Found my long stroke (95.5mm vs stock 86.4mm) 1.9 TDI crank that has been sitting in a box for more than five years 

First removed the crank sensor trigger wheel. They are different in TDI and 1.8T.








_You can see that timing marks are different, TDI has two "flat sports"_

Also noticed that there is a hole missing on the 1.8T trigger wheel, there is a pin on the crank that needs this hole. So have to drill one where the X is.








_TDI on the left, 1.8T on the right_

This new trigger wheel I bought from IE has slightly different design, my current engine has holes this one has metal but with different distance. Part number is the same. Might get geeky and measure with oscilloscope if they produce same wave form...
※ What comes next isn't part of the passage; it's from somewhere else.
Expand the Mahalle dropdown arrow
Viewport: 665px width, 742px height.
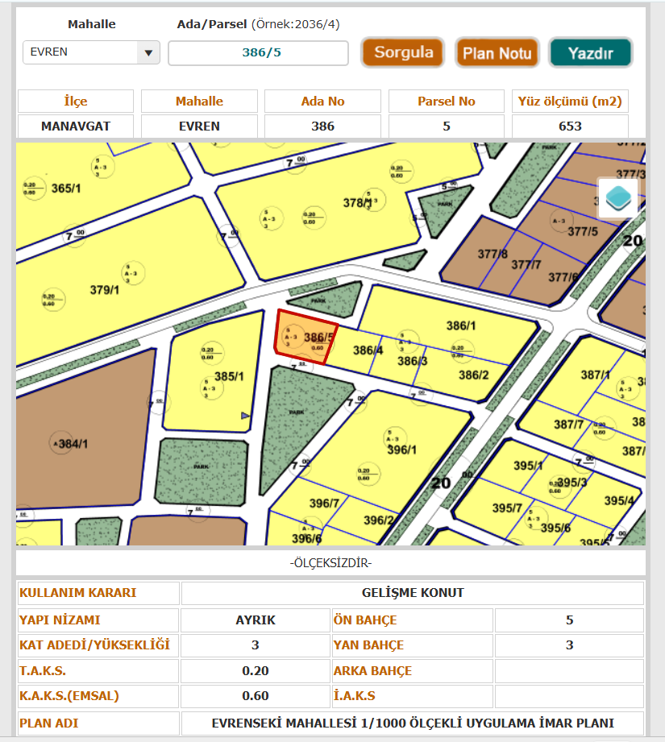[x=147, y=53]
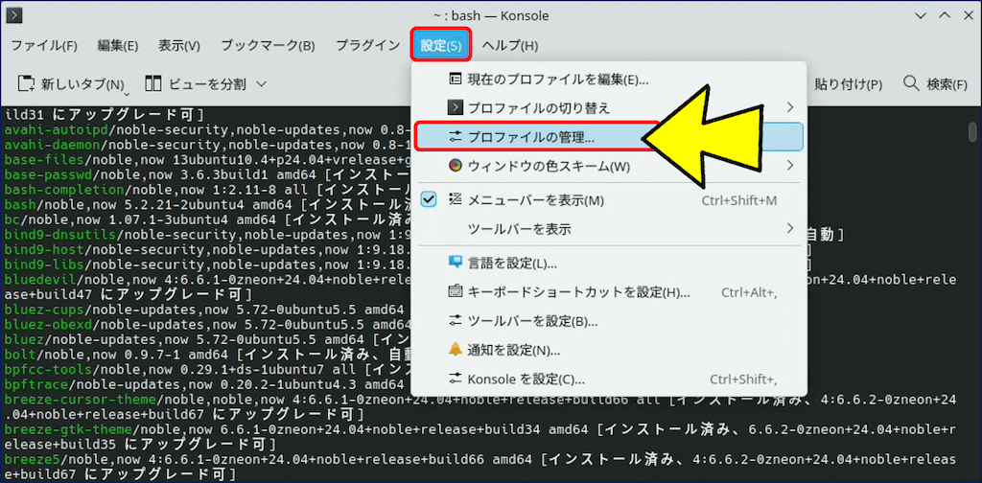Expand the profile switching submenu arrow

point(789,107)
_OEM trigger wheel of 1.8T APX engine_









_Here the locating pin that the hole needs to be drilled to the trigger wheel_

Trigger wheel bolts need to be always replaced, there are some stories on the internet where trigger wheel got loose and things got ugly. Trigger wheel bolts are interesting, they made snapping sound when cracked open. The have this non slip type of texture on the back side of them.
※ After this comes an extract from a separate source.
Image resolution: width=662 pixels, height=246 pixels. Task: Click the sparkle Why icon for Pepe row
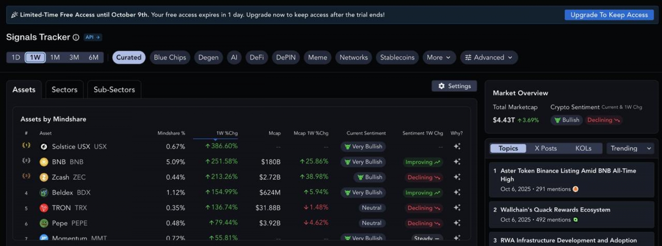pos(457,223)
_Crank trigger wheel bolts_


----------



## nate42 (Apr 9, 2008)

Next was time to look the timing belt pulley. It's easy to see that it's different size (wider) and has less teeth.








_TDI crank with stock pulley attached and 1.8T pulley next to it_

Then took the crank bolt out. Crank bolt is called in Finnish often as "King bolt", I think it underlines nicely how important this bolt is  Here is a small comparison of the bolts, TDI one has little longer thread section than 1.8T ones.
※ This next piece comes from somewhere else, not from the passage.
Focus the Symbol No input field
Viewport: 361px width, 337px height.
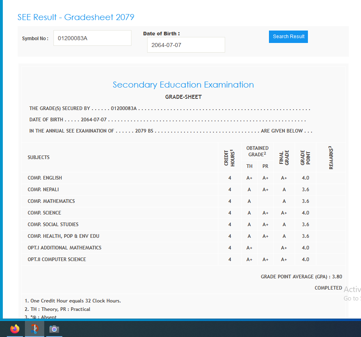92,38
_Left to right: TDI, OEM 1.8T, ARP 1.8T_

Once I got the pulley out I noticed that the end of the crankshaft is different between TDI and 1.8T. Already was thinking that I need to take it to machine shop as they looked so different.








_End of the TDI crank_









_End of the 1.8T crank_

Also the pulleys looked different from inside








_TDI vs 1.8T crankshaft pulley backside comparison_

But for my surprise the diameter of the crank tip is same and the pulley fits to TDI crank. It's a tight fit as it should. The key just lays on top of the flat surface.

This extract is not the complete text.